(Stored items)
-- -- --

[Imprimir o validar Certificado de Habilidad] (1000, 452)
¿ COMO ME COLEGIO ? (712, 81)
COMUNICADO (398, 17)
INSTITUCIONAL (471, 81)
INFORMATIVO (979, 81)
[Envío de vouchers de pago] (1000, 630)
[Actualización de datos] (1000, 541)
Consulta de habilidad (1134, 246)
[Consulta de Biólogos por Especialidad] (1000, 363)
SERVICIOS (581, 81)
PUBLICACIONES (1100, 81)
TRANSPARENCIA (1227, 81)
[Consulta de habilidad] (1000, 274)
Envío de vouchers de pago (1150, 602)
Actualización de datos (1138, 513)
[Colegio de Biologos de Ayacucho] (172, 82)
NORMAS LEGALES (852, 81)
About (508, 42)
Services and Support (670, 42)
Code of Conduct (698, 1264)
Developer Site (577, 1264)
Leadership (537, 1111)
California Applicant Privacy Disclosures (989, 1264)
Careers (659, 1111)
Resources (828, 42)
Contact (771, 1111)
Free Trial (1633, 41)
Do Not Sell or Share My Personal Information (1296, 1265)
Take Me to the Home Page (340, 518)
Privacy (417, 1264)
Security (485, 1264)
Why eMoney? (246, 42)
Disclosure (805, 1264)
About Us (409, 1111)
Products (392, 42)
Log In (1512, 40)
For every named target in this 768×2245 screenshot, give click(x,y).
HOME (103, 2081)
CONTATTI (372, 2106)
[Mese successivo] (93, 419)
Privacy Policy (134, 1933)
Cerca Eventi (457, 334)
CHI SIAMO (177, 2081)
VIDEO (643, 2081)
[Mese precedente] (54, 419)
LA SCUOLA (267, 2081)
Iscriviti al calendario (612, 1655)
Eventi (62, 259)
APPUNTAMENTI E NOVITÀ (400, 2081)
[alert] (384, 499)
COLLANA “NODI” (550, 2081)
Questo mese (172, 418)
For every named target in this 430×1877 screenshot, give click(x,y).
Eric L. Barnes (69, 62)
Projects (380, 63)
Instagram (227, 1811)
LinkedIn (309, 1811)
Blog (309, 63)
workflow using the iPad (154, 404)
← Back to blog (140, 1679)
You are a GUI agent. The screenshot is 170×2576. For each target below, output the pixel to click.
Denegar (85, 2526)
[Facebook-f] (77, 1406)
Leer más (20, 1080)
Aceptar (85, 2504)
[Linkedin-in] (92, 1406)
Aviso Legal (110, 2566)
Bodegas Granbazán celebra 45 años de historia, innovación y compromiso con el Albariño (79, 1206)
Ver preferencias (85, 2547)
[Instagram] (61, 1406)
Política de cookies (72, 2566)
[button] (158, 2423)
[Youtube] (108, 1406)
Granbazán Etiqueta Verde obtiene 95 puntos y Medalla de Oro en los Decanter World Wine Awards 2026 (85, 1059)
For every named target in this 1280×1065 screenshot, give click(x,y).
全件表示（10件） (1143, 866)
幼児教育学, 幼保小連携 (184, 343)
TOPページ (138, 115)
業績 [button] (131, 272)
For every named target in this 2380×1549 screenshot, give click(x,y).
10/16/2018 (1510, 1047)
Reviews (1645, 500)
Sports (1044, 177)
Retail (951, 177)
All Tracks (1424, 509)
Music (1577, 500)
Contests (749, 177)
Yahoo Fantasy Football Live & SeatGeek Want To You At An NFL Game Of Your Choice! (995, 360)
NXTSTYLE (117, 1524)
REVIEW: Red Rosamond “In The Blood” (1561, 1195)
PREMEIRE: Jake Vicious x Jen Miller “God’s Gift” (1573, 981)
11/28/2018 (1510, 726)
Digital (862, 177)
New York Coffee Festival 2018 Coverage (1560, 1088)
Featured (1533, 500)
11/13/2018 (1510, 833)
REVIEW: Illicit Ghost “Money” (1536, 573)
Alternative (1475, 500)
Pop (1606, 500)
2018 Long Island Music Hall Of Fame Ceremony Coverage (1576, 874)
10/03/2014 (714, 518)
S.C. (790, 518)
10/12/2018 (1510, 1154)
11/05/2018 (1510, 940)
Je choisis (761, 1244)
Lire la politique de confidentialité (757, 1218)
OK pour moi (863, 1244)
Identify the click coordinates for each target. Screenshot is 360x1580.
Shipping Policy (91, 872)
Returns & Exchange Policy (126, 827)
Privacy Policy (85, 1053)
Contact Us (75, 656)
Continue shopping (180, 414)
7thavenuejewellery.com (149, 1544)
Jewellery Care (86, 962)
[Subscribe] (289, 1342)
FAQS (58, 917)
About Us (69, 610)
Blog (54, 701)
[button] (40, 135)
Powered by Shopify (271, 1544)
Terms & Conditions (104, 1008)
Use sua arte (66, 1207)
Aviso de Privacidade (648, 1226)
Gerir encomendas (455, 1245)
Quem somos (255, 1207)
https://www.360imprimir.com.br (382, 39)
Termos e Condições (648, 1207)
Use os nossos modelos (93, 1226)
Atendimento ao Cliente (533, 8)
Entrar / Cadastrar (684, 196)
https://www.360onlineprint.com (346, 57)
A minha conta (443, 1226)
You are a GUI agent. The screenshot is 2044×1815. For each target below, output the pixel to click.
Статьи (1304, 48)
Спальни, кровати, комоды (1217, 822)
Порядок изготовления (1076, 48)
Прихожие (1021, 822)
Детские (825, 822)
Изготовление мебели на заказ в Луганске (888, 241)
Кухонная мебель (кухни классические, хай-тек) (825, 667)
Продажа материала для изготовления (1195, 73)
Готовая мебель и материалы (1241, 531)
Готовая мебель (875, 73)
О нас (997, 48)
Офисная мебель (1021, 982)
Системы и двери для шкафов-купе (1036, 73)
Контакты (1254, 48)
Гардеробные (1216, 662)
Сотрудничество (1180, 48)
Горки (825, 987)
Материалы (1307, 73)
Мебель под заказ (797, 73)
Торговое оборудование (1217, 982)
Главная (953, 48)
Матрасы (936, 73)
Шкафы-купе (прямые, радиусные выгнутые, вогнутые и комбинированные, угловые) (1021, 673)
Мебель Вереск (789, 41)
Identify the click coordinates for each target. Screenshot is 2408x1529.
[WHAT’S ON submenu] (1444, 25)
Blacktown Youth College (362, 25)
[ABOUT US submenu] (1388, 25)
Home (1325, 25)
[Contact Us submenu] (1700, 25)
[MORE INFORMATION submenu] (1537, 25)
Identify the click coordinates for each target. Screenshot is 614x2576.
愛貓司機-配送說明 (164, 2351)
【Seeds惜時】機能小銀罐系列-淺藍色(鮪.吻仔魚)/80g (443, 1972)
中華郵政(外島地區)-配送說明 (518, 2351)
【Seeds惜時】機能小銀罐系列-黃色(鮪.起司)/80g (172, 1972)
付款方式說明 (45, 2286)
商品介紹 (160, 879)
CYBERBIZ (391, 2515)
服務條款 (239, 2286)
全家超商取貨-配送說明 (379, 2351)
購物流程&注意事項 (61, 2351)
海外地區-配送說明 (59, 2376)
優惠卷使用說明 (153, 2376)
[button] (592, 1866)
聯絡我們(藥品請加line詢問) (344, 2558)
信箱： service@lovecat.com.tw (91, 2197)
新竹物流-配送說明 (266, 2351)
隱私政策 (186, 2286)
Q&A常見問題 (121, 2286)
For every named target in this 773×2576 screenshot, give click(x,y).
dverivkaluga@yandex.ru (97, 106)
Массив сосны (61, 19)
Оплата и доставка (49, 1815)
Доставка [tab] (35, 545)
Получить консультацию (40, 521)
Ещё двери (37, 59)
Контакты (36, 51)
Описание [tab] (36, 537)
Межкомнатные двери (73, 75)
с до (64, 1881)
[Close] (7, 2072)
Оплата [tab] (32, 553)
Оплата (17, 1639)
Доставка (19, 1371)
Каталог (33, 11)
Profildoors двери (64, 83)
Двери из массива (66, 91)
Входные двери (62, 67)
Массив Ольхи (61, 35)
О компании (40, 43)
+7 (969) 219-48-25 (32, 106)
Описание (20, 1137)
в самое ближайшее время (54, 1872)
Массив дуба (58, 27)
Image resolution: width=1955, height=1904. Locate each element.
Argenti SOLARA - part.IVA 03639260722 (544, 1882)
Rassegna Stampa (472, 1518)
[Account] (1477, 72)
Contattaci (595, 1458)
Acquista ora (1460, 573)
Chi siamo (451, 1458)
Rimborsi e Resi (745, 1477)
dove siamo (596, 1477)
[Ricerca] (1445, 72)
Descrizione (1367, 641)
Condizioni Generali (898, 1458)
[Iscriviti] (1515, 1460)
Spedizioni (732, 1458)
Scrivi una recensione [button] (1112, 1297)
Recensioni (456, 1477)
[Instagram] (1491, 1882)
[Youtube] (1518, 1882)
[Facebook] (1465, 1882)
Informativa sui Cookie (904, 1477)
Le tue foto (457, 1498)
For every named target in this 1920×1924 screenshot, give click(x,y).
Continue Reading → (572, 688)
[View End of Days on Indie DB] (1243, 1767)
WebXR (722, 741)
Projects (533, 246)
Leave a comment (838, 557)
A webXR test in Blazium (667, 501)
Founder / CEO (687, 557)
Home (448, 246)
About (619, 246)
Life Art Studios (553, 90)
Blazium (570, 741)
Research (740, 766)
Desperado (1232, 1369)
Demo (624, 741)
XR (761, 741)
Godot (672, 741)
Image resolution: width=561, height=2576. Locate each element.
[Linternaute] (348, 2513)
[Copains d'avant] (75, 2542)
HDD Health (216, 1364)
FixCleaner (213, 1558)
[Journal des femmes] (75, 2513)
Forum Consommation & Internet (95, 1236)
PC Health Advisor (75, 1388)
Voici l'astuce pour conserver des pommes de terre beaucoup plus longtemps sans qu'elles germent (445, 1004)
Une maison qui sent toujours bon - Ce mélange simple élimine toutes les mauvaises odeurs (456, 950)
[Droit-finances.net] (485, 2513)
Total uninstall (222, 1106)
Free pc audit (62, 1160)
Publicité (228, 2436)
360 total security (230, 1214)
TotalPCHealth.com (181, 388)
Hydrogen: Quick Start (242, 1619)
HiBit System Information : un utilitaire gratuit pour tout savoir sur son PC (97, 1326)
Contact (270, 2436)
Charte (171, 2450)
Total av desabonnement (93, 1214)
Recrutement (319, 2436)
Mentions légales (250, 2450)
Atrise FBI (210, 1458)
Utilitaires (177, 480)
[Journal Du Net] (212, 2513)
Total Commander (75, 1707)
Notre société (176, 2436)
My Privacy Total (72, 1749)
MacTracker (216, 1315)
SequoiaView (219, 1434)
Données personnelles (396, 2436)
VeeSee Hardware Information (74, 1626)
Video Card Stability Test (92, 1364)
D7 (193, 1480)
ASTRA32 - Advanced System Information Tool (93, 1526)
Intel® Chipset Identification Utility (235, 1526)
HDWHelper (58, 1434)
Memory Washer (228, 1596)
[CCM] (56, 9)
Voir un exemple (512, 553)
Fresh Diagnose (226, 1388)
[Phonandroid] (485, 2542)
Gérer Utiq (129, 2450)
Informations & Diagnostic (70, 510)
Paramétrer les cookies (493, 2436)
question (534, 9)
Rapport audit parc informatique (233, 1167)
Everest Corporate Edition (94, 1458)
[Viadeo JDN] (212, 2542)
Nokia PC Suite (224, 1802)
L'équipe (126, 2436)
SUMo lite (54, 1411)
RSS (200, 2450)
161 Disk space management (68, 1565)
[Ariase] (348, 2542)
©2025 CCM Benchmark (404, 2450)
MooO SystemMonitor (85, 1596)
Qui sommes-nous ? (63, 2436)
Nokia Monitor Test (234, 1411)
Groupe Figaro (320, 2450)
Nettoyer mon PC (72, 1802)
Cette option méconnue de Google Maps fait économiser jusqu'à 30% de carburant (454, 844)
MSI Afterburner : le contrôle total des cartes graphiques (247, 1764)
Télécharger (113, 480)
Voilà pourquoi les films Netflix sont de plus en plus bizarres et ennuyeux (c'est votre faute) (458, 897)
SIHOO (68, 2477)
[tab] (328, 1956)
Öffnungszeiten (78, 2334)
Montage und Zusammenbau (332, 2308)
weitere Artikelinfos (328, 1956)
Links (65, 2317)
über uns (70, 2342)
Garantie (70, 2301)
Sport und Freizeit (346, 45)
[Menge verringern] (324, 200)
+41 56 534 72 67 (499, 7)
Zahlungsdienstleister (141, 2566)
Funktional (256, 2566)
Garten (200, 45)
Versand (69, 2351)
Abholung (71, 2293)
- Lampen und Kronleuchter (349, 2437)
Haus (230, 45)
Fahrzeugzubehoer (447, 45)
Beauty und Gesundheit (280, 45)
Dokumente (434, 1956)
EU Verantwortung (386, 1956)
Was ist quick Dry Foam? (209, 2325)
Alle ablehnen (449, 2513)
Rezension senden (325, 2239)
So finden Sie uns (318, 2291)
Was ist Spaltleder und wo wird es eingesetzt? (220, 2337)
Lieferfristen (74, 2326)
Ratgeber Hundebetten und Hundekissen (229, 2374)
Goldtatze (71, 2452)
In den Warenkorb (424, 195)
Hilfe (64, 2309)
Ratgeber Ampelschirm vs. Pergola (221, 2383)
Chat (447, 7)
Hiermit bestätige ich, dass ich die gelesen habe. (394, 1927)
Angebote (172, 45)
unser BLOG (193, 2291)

-- -- --

**ASSIGNMENT**: Reprint exactly the lines above that start at the one with "Описание [tab] (36, 537)" and end at the one with "Image resolution: width=1955, height=1904.", keeping both and adding none.

**ANSWER BOX**:
Описание [tab] (36, 537)
Межкомнатные двери (73, 75)
с до (64, 1881)
[Close] (7, 2072)
Оплата [tab] (32, 553)
Оплата (17, 1639)
Доставка (19, 1371)
Каталог (33, 11)
Profildoors двери (64, 83)
Двери из массива (66, 91)
Входные двери (62, 67)
Массив Ольхи (61, 35)
О компании (40, 43)
+7 (969) 219-48-25 (32, 106)
Описание (20, 1137)
в самое ближайшее время (54, 1872)
Массив дуба (58, 27)
Image resolution: width=1955, height=1904. Locate each element.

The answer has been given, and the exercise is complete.